The sprawling novel with hundreds of characters has been condensed to a libretto with fewer than a dozen and which focuses on the love triangle between the sensitive Bao Yu, the unworldly scion of an aristocratic family whose best days seem behind it, and his two cousins Dai Yu and Bao Chai. Both are beautiful, but Bao Yu finds his soulmate in the poetic and ethereal Dai Yu. Bao Chai, however, is the better political and financial match and Bao Yu’s mother manoeuvres to have them married. It ends badly, although not quite as a traditional tragedy. Bao Yu was sung by the accomplished Chinese tenor Yijie Shi, well-known for his elegant interpretations of bel canto roles in Europe. He sang with youthful energy infused with affection and apparently effortless musicality. The discovery of the night, however, was the young and relatively unknown Korean (by way of the Julliard and Houston Grand Opera Studio) soprano Pureum Jo singing Dai Yu. One suspects the “relatively unknown” part of this description may not remain valid for long. Performances and production, indeed, were just about all one could wish for. The production was visually arresting and cleverly designed to accommodate the multiple scene changes. The Hong Kong Philharmonic under conductor Muhai Tang was phenomenal. The cast was entirely Asian, but almost all seemed (the programme notes were a bit vague) either Asian-American or British or had significant time living in the United States. Only Shi sang the English libretto with any trace of an accent. A few local singers rounded out the smaller roles. Local mezzo-soprano Carol Lin nailed her cameos, and actor Pichead Amornsonboon was resonant in the speaking narrator role of the monk. New operas are not perhaps as rare as sometimes made out to be, but nevertheless, it is hard to underestimate the significance of the Dream of the Red Chamber appearing here so soon after its premiere.

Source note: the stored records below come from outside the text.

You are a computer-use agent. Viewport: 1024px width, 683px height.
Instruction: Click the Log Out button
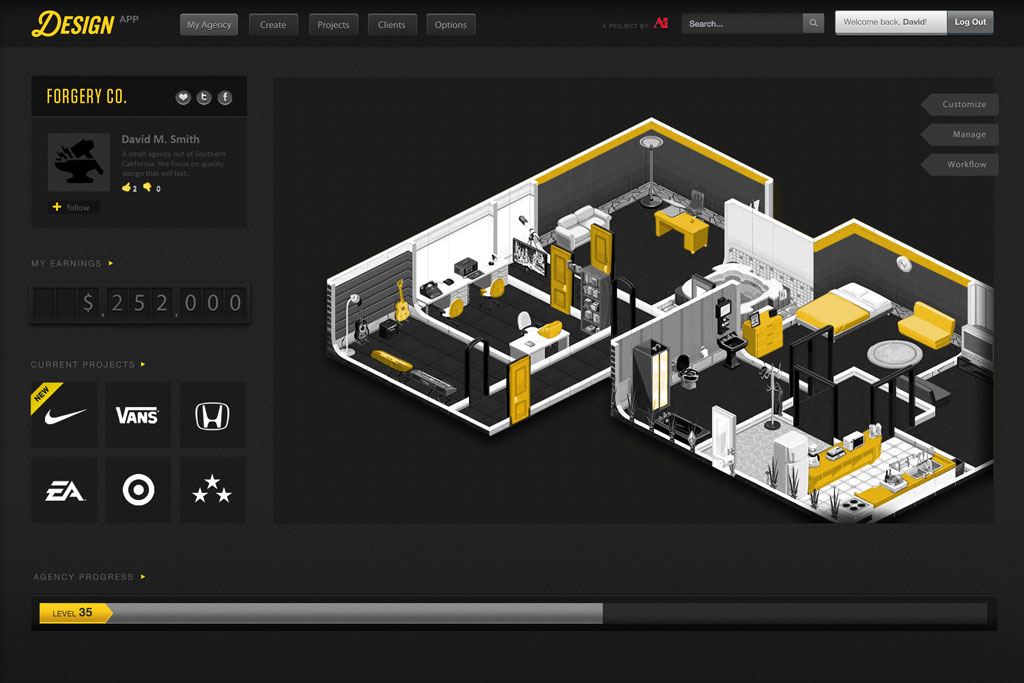point(969,22)
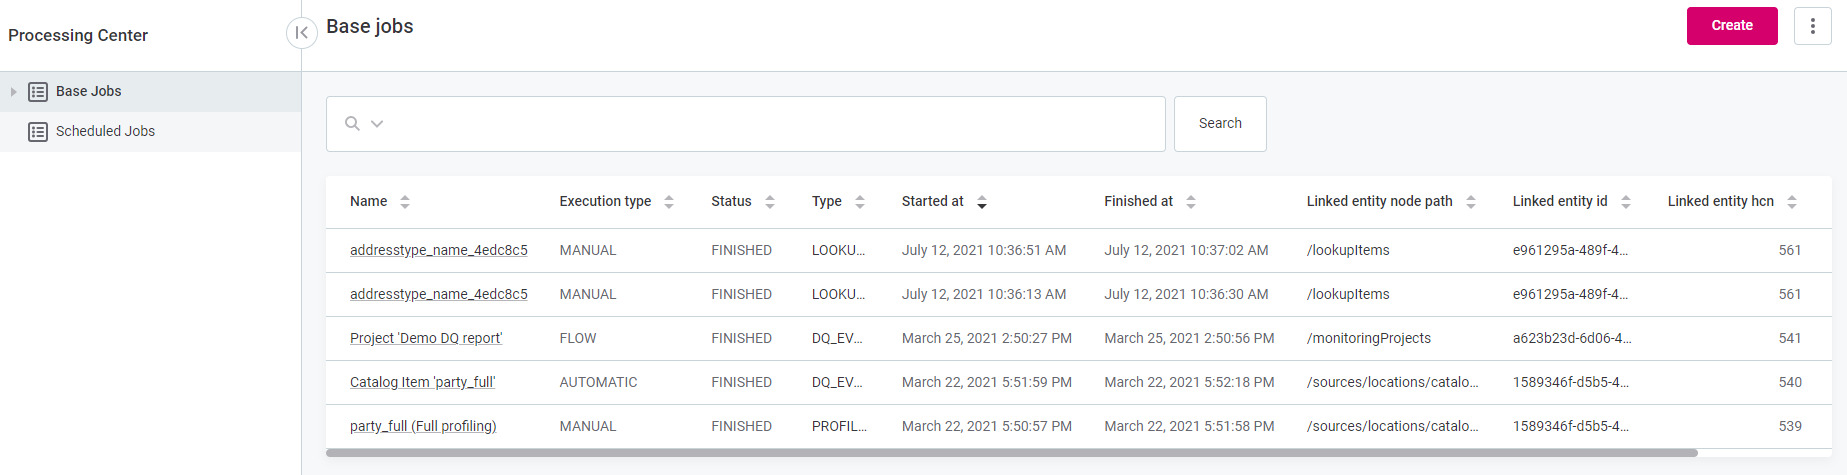Click the Search button
The height and width of the screenshot is (475, 1847).
1220,124

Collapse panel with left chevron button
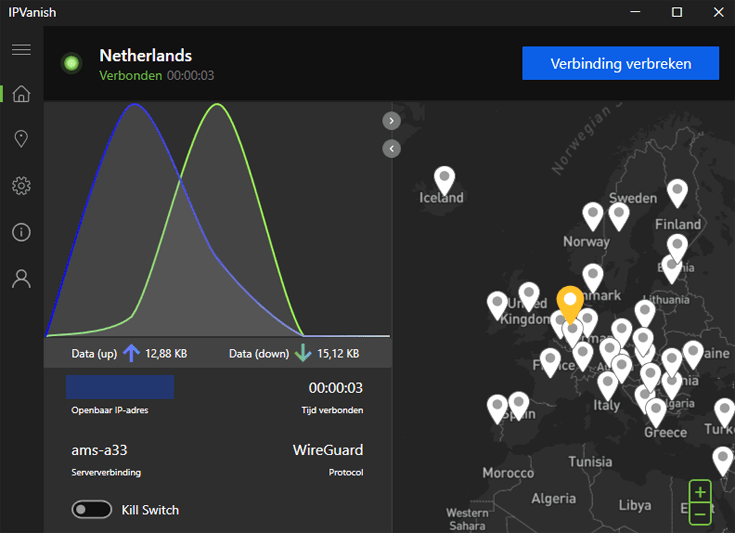391,149
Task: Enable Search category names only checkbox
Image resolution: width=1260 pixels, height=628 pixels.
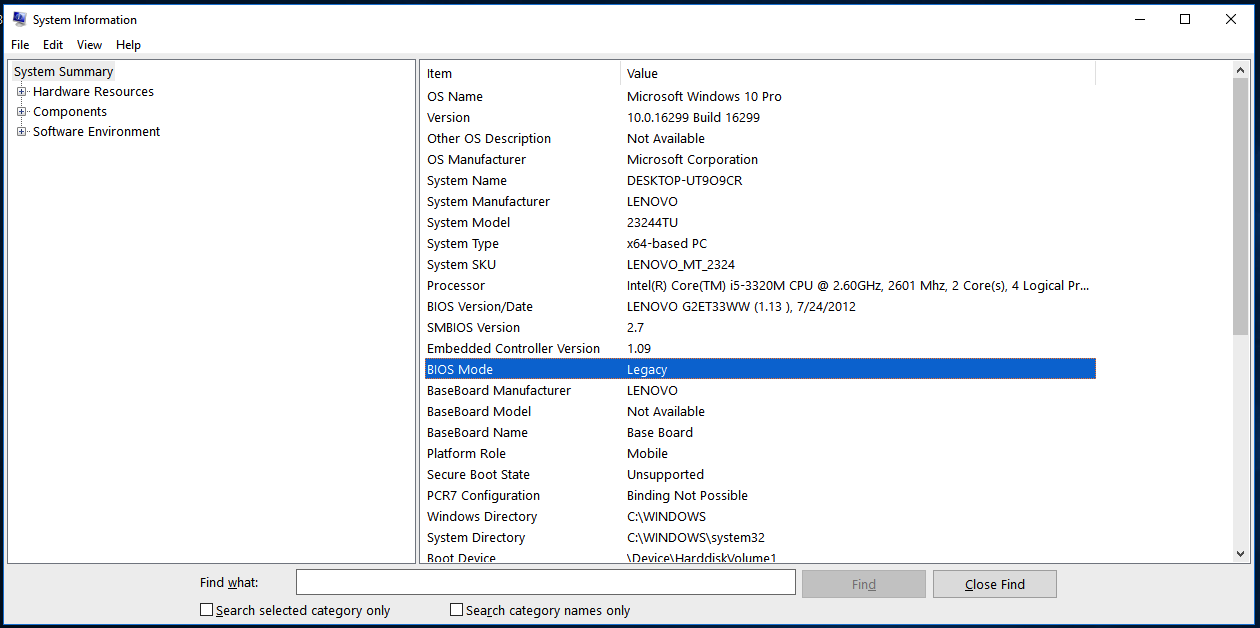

The creative objectives the works has set for itself are similarly ambitious: setting a classic Chinese text in an accessible Western musical idiom. Did Dream of the Red Chamber rise to the occasion? Critics are paid (or in my case, not paid) to make evaluations, and noting all the times that critics have been wrong about new operas in the past, I would venture that the work has much to commend it, it is not entirely convincing. The choice of English, for example, seems practical rather than artistic: operas needn’t, of course, be in the language of the original work, but “Dream of the Red Chamber” is clearly meant to be “Chinese” in some essential way. Taken on its own, the opera’s music is melodic, lush and expressive. Deliberately “neo-romantic”, it is traditionally Western and accessible with a few Chinese flourishes. However, although the story seems almost Italian with its political intrigue, scheming parents and a tenor-soprano-mezzo love triangle (there is even a scene of veiled mistaken identity à la Don Carlo), the libretto emphasises situation rather than drama and character development.
Emotions were on the whole declaimed rather than felt. These may well be functions of the original novel but musical theatre has its exigencies.If faithfulness to the original was opera’s sine qua non, few of the world’s greatest operas could be performed. That said, there are passages in Dream of The Red Chamber in which music and words meld seamlessly. One is the love duet between Bao Yu and Dai Yu; it soared and contained lines whose poetic words matched the music and the emotion: "like two rivers bound for one ocean, like two stars in one constellation" and so on. Similarly, Dai Yu’s final aria was in plaintive harmony with the chorus while the final chorus ends on an unusual and moving pianissimo.
One should never let the perfect be the enemy of the good. Dream of the Red Chamber is an ambitious work that deserves to be seen, heard, thought about and discussed, especially when it can muster a cast as well-attuned to the work as this one.